Element and text location data
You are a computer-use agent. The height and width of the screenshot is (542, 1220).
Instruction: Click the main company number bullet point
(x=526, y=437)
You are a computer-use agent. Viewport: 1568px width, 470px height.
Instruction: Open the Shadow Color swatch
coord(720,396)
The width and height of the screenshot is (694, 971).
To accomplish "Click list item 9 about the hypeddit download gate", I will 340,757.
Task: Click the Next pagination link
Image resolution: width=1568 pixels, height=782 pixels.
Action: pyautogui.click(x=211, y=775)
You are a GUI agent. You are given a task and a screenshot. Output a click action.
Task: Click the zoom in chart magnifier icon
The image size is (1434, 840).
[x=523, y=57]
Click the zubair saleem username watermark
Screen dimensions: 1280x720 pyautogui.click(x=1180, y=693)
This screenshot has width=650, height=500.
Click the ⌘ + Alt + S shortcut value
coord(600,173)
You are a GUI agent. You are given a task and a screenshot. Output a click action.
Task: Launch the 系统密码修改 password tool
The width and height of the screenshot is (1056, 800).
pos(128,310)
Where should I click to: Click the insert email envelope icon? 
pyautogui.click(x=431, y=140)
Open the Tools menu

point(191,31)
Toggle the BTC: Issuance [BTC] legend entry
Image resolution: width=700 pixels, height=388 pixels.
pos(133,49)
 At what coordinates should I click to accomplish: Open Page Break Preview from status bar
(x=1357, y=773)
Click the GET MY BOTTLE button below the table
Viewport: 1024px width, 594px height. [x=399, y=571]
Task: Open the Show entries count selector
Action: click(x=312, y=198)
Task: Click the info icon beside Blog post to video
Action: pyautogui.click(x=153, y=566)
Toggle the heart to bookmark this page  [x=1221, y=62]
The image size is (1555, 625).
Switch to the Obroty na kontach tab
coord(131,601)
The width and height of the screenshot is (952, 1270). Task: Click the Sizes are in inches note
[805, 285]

● **STATED TASK**:
Copy the rows again unchanged, from the first row through the line containing "coord(131,601)", including both ends.

● **EXERCISE ANSWER**:
You are a computer-use agent. The height and width of the screenshot is (542, 1220).
Instruction: Click the main company number bullet point
(x=526, y=437)
You are a computer-use agent. Viewport: 1568px width, 470px height.
Instruction: Open the Shadow Color swatch
coord(720,396)
The width and height of the screenshot is (694, 971).
To accomplish "Click list item 9 about the hypeddit download gate", I will 340,757.
Task: Click the Next pagination link
Image resolution: width=1568 pixels, height=782 pixels.
Action: pyautogui.click(x=211, y=775)
You are a GUI agent. You are given a task and a screenshot. Output a click action.
Task: Click the zoom in chart magnifier icon
The image size is (1434, 840).
[x=523, y=57]
Click the zubair saleem username watermark
Screen dimensions: 1280x720 pyautogui.click(x=1180, y=693)
This screenshot has width=650, height=500.
Click the ⌘ + Alt + S shortcut value
coord(600,173)
You are a GUI agent. You are given a task and a screenshot. Output a click action.
Task: Launch the 系统密码修改 password tool
The width and height of the screenshot is (1056, 800).
pos(128,310)
Where should I click to: Click the insert email envelope icon? 
pyautogui.click(x=431, y=140)
Open the Tools menu

point(191,31)
Toggle the BTC: Issuance [BTC] legend entry
Image resolution: width=700 pixels, height=388 pixels.
pos(133,49)
 At what coordinates should I click to accomplish: Open Page Break Preview from status bar
(x=1357, y=773)
Click the GET MY BOTTLE button below the table
Viewport: 1024px width, 594px height. [x=399, y=571]
Task: Open the Show entries count selector
Action: click(x=312, y=198)
Task: Click the info icon beside Blog post to video
Action: pyautogui.click(x=153, y=566)
Toggle the heart to bookmark this page  [x=1221, y=62]
The image size is (1555, 625).
Switch to the Obroty na kontach tab
coord(131,601)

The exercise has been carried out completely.